Galaxy evolution and galaxy environments

Our group —The Galaxy and Large Scale Structure evolution (GaLSSev)— part of the Department of Astronomy of the Universidad de Concepción (UdeC), is dedicated to the study of galaxy properties and the formation and evolution of galaxies as a function of the local environment in which they reside. Within this context, we focus our observations on galaxies in galaxy clusters and galaxy groups, the mass overdensities that delineate the filamentary distribution of matter in the universe. Clusters of galaxies are the most massive, gravitationally-bound structures known, and ideal laboratories to study the environmental processes that shape the galaxies we observe in the local universe. Those processes must be at the origin of some of the most prominent characteristics of clusters: the morphology-density relation and the red-sequence of galaxies in color-magnitude space. These relationships are the manifestation of the morphological changes of galaxies and the quenching of their star formation activity. Galaxy-galaxy and galaxy-intracluster medium interactions certainly play a role in that evolution, however, the details of where and when such transformations take place and which one dominates are still poorly understood. A significant progress in this line of research, to answer some of the outstanding questions regarding galaxy evolution, requires the use of state-of-the-art facilities equipped with the most advanced and versatile set of instruments, which our group has access to.

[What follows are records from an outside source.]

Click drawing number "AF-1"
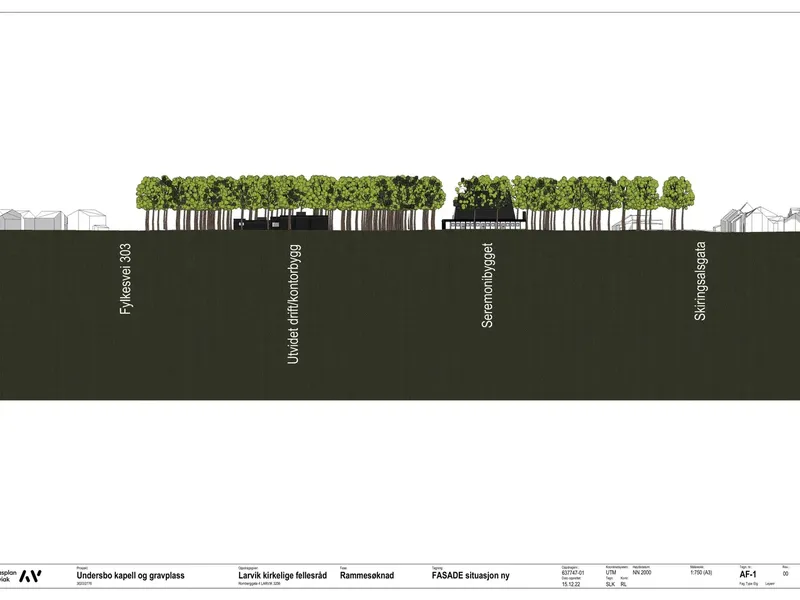 coord(748,574)
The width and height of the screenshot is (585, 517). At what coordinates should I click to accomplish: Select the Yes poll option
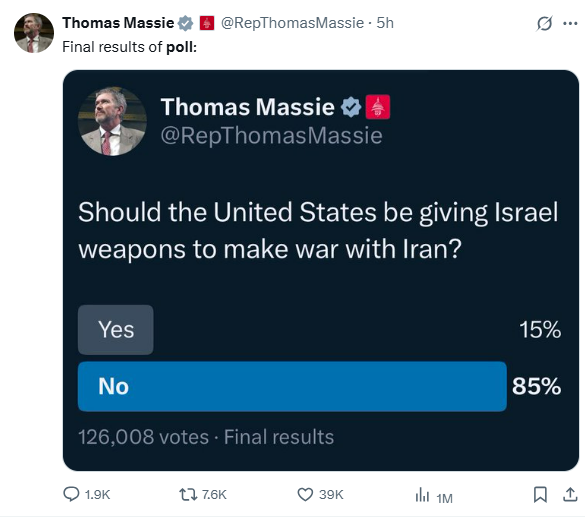pyautogui.click(x=116, y=330)
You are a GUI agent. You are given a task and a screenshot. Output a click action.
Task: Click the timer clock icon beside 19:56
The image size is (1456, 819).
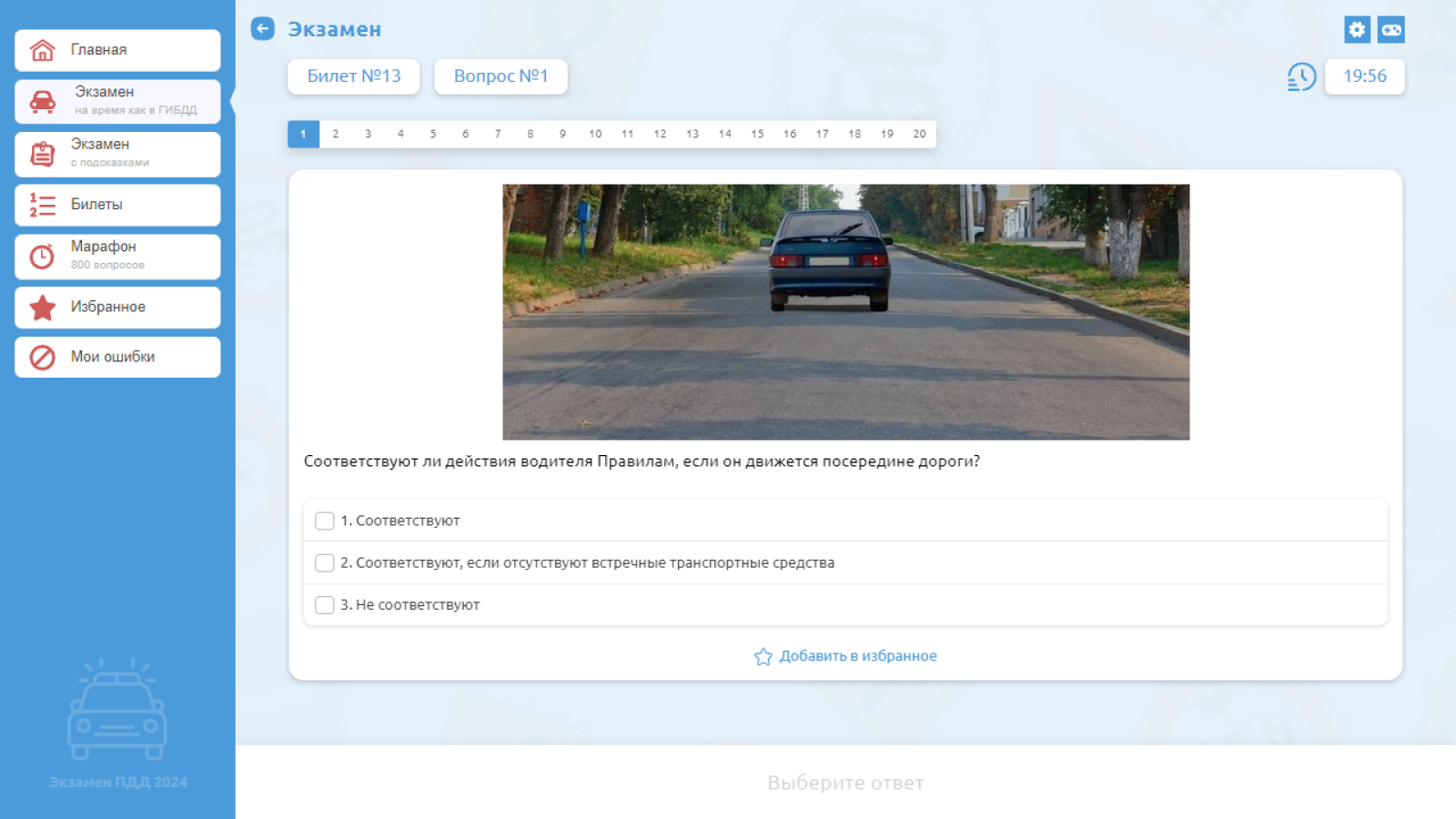coord(1300,76)
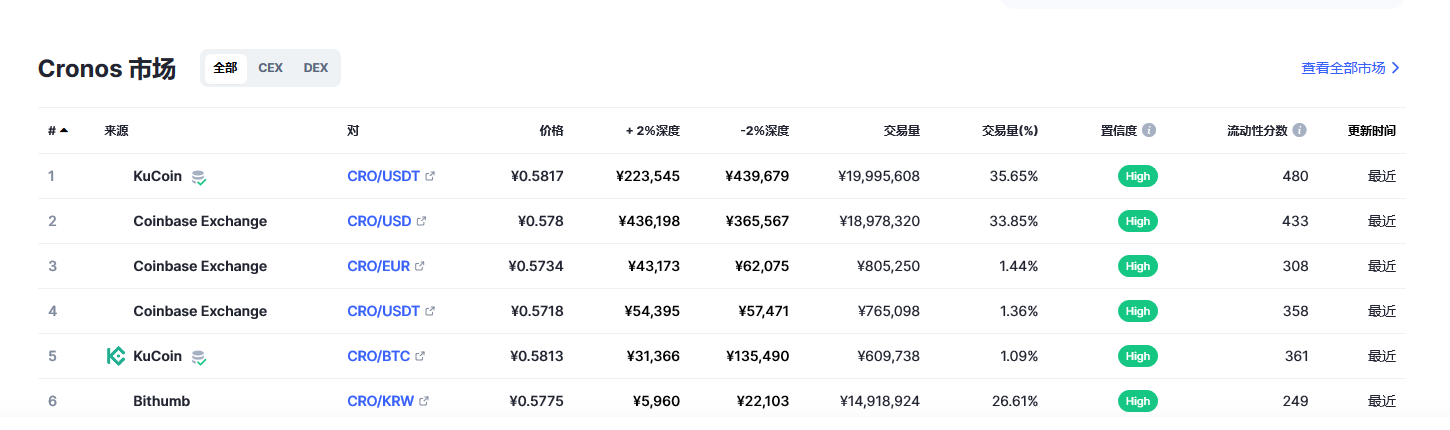Open Coinbase Exchange in row 2

point(200,221)
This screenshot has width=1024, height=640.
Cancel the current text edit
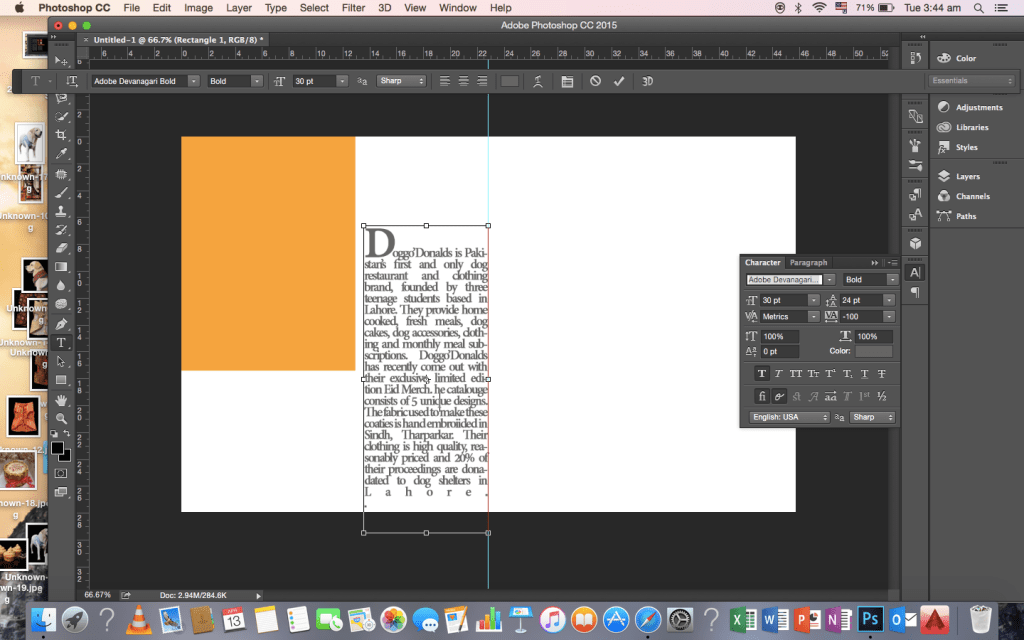point(595,81)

Our team uses panchromatic, spectrophotometric data obtained with ground- and space-based observatories such as the VLT, Magellan, Gemini, ALMA, HST, and Spitzer, to name some. With these data, we are able to obtain redshifts, magnitudes, colors, line indices, and other relevant information for galaxies to characterize in the best possible way their properties, such as the stellar and gas mass content, stellar population mix, metal abundances, average ages, and star formation histories, among others. We can also characterize their environment by estimating local densities, the amount of substructure, and the overall dynamical state and dark matter content of the structure under consideration.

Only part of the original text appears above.